Chicago Tax Revolt
>> Friday, February 20, 2009
Warning, read it and you will be very frustrated.
There is a lot of blame that can be placed on a lot of people. The incentive for a mortgage broker is to sell you a mortgage - they get a cut. The incentive for a realtor is to sell you a big house - they get paid as a percentage of the sale. For the past decade, the person shopping for a house not only wasn't deterred from over-buying, but actually "helped" into a super-jumbo-balloon mortgage. Companies had a ready buyer of these mortgages in Freddie and Fannie.
Then, there are the politicians from both sides of the aisle that get to look good "helping" people over-buy and companies get overextended.
Another thing to consider is that all of this easy credit helped, in no small part, to drive up prices. Which, of course, further fed the speculation cycle.
My personal opinion is that government intervention, as happened under Bush and enlarged under Obama, is the worse possible "solution". The government backing of Freddie and Fannie and bailout of everyone else doesn't help, it merely prolongs the pain. Better six months of pain while companies buy pieces of paper from each other than to bureaucratize the thing into a multi-generational scam...errr...program that does nothing other than make us less free, companies less willing to do business, and taxes everybody way beyond what is necessary.

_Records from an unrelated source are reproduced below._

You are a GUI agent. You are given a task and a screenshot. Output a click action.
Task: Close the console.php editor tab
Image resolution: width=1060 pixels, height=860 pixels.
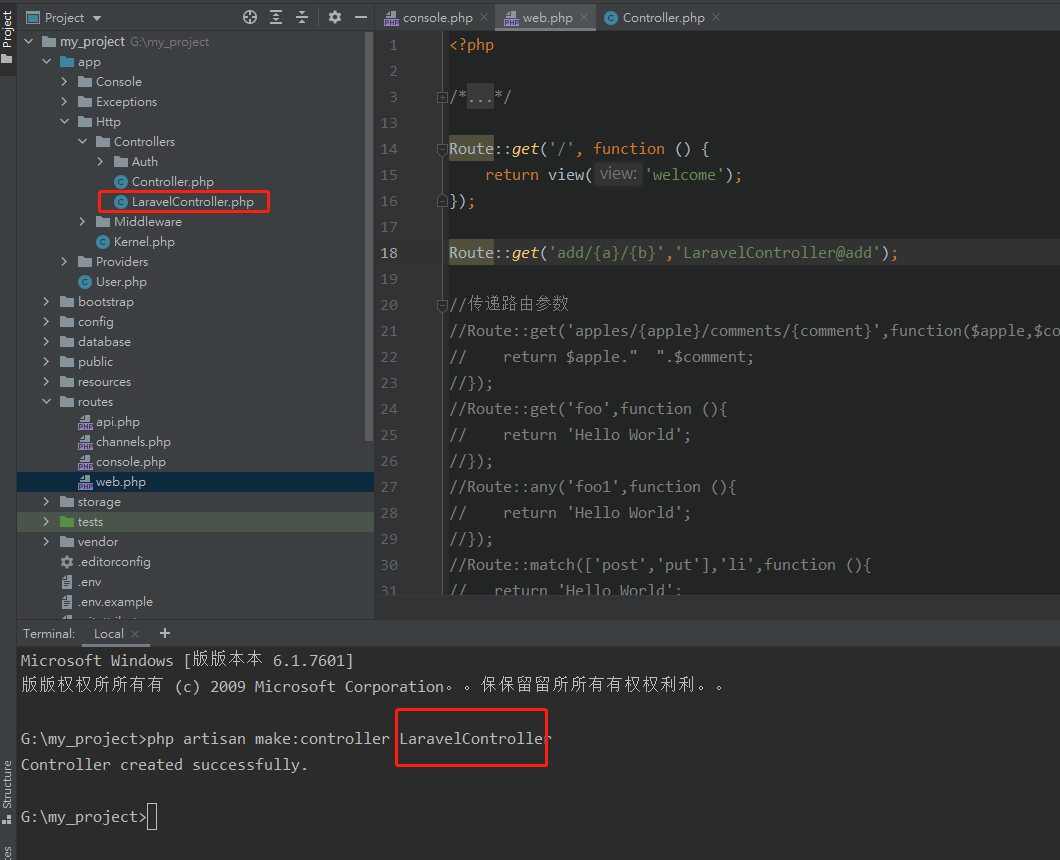click(x=484, y=17)
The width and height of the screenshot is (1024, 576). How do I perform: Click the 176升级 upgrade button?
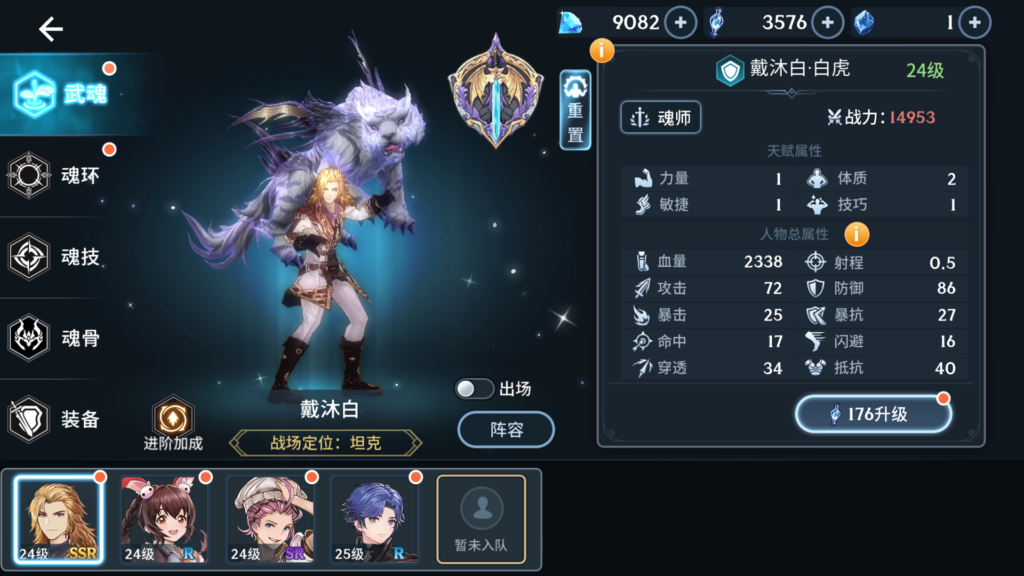872,413
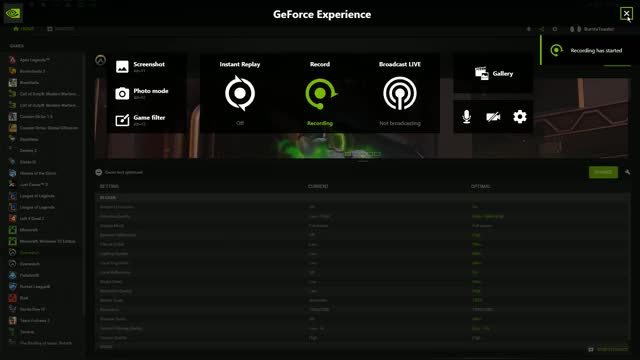
Task: Toggle Instant Replay circular icon
Action: (240, 93)
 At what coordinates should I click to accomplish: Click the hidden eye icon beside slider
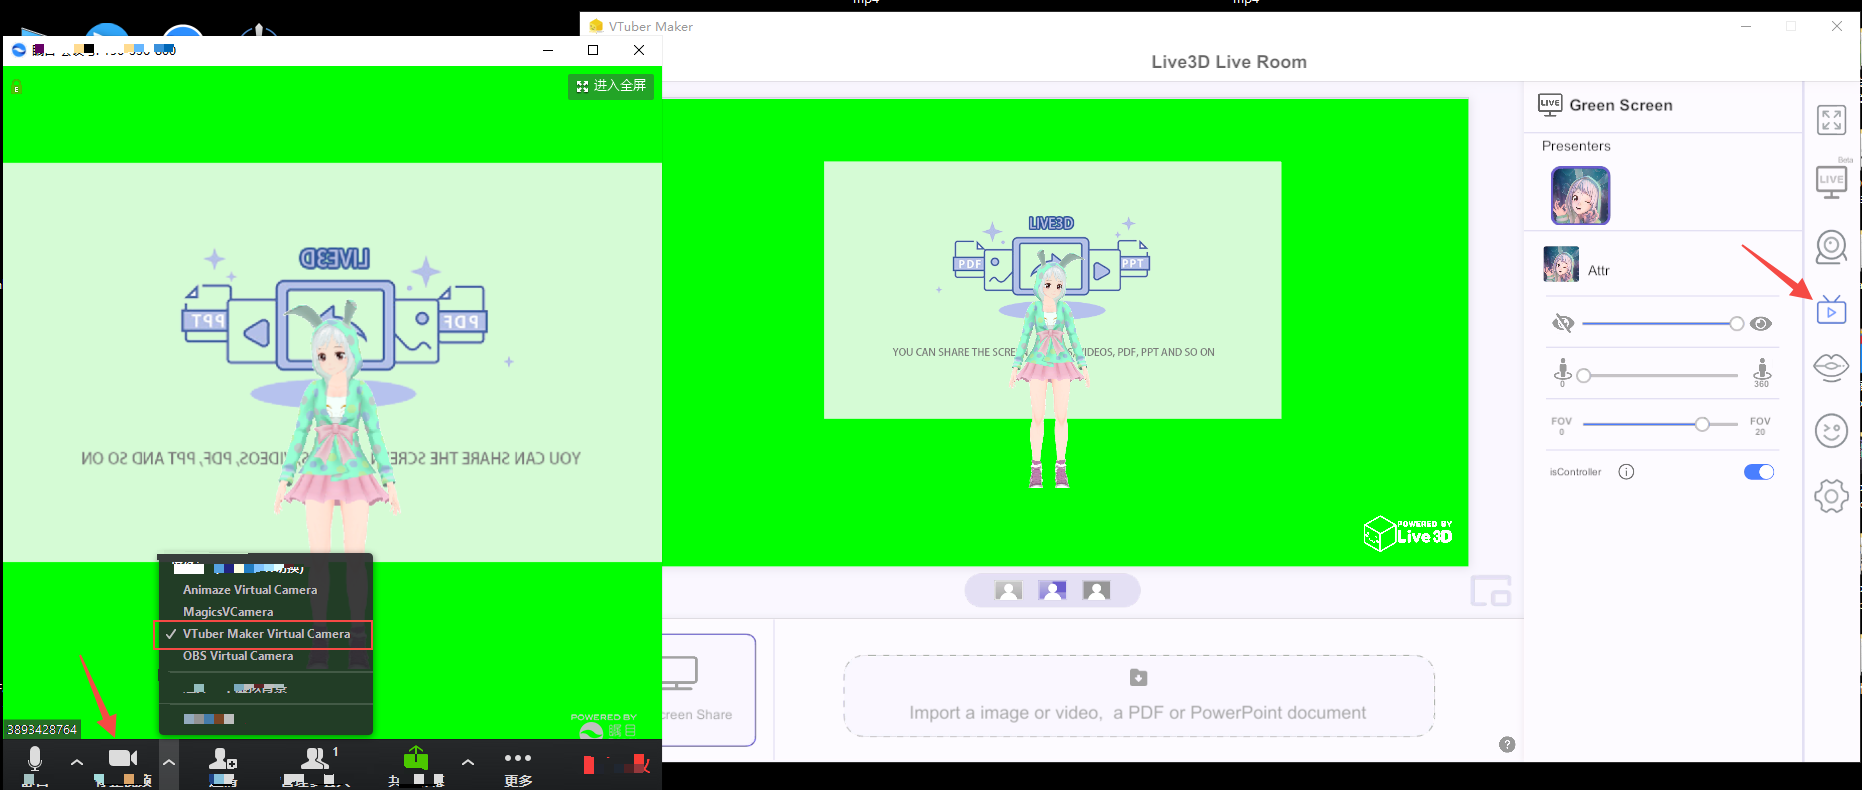coord(1563,323)

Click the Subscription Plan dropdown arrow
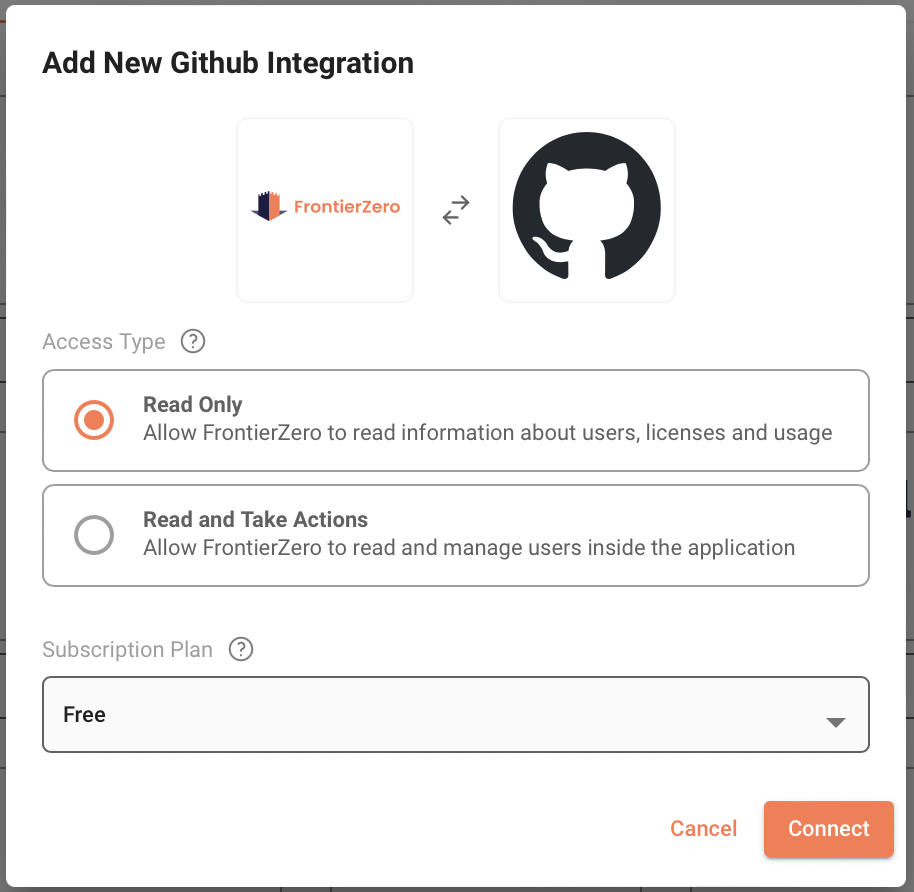tap(836, 722)
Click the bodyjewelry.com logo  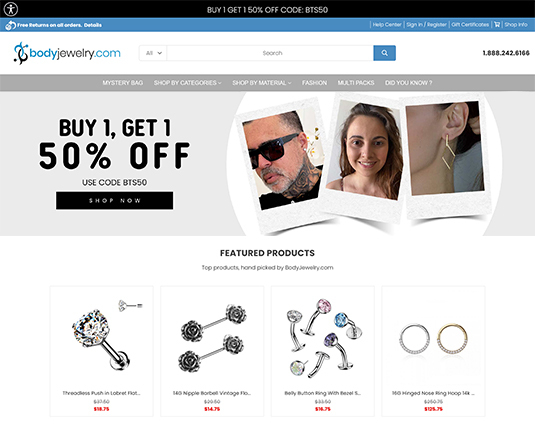pyautogui.click(x=67, y=53)
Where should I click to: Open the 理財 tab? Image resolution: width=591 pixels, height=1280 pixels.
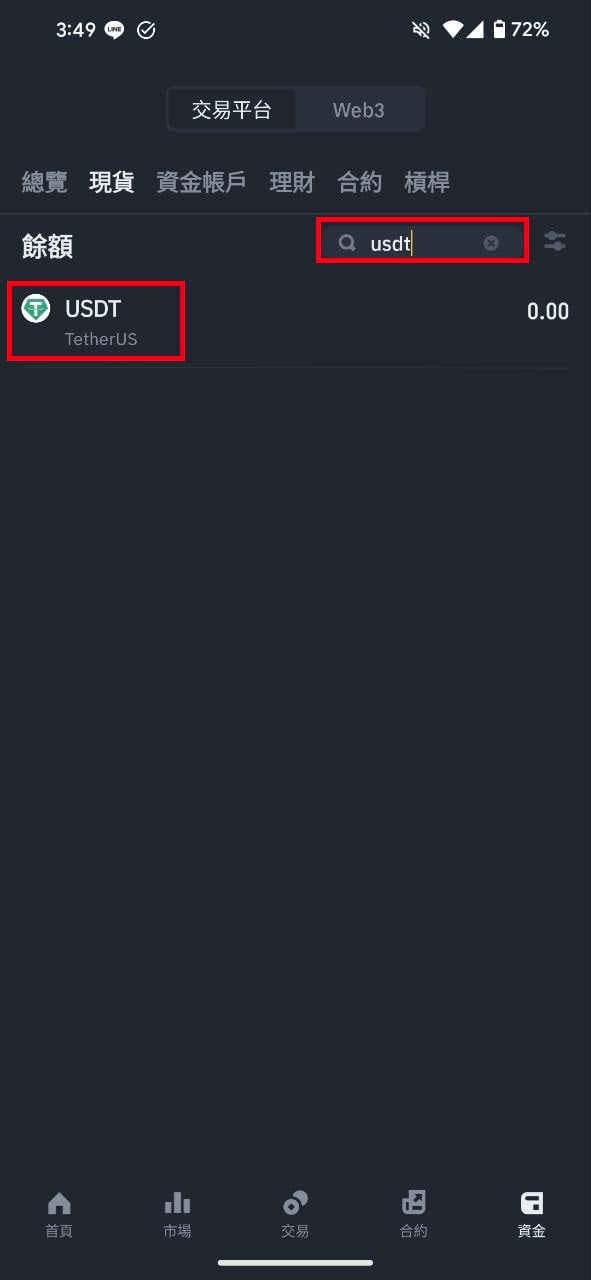pyautogui.click(x=292, y=182)
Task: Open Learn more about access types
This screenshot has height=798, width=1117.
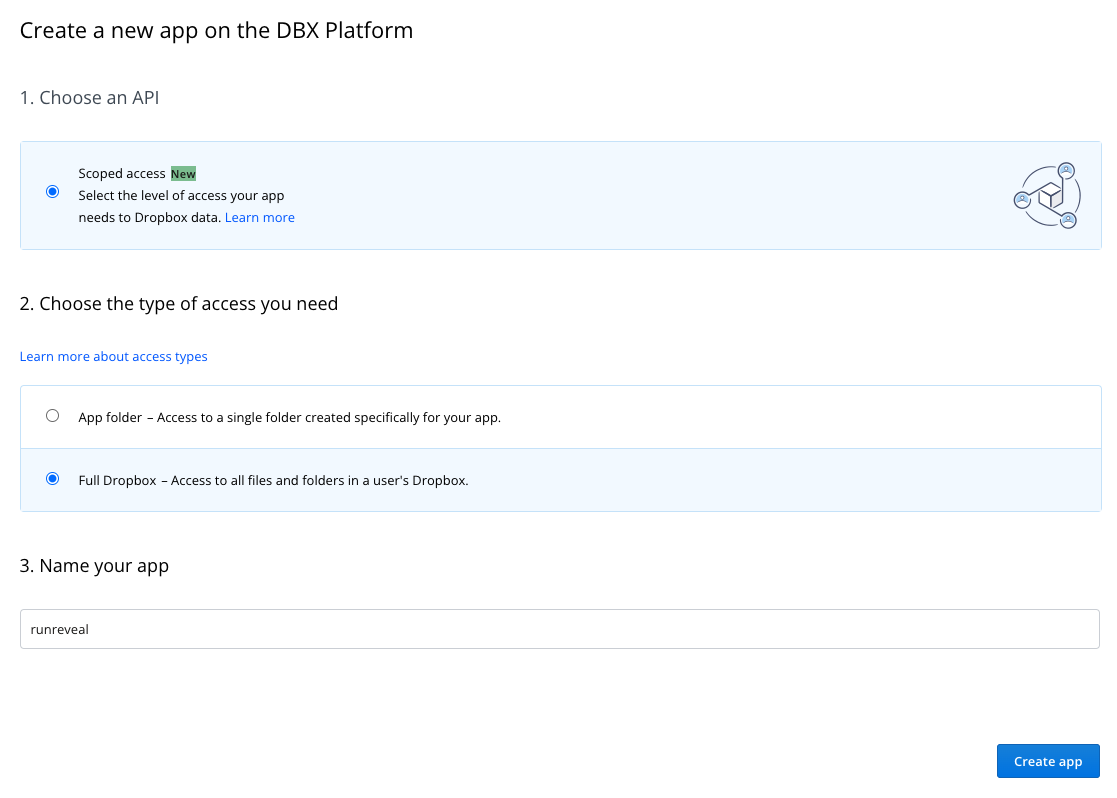Action: [x=113, y=356]
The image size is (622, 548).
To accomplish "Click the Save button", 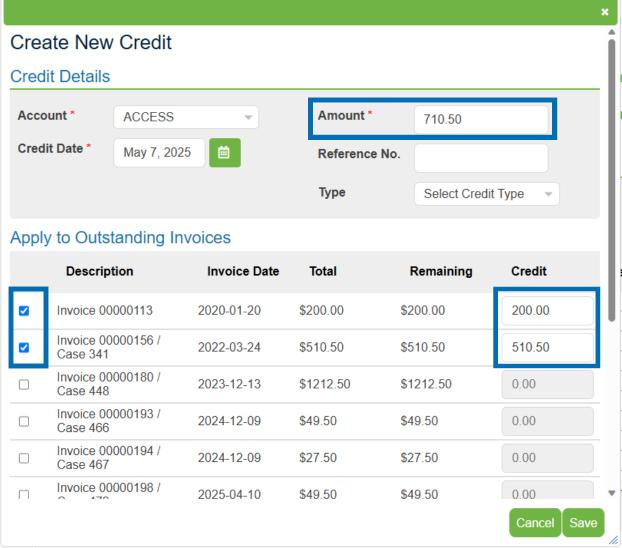I will click(x=583, y=523).
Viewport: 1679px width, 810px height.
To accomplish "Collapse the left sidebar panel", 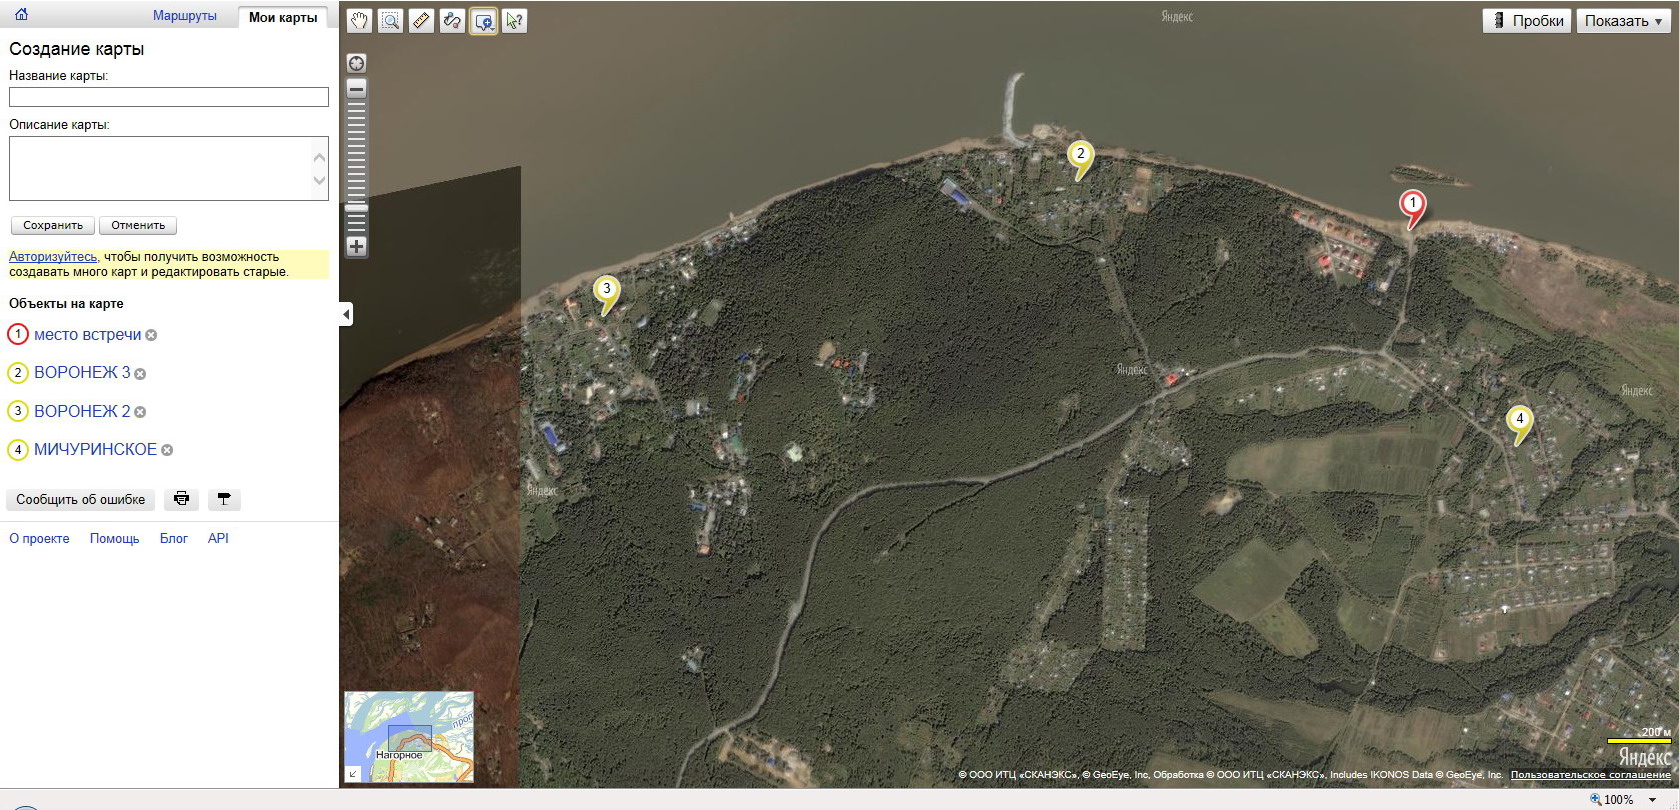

2010 can't get here fast enough.
4 comments:
Amen to that! For that matter, let's fast forward to 2013 and put him into retirement.
Absolutely! Amen and amen!
Amen! Amen!
Have you seen this?
http://www.sovereignsociety.com/2009Archives1stHalf/021909BoughtPaidFor/tabid/5336/Default.aspx
We just keep fighting the good fight!
The International Business Daily has a great editorial about the market reaction.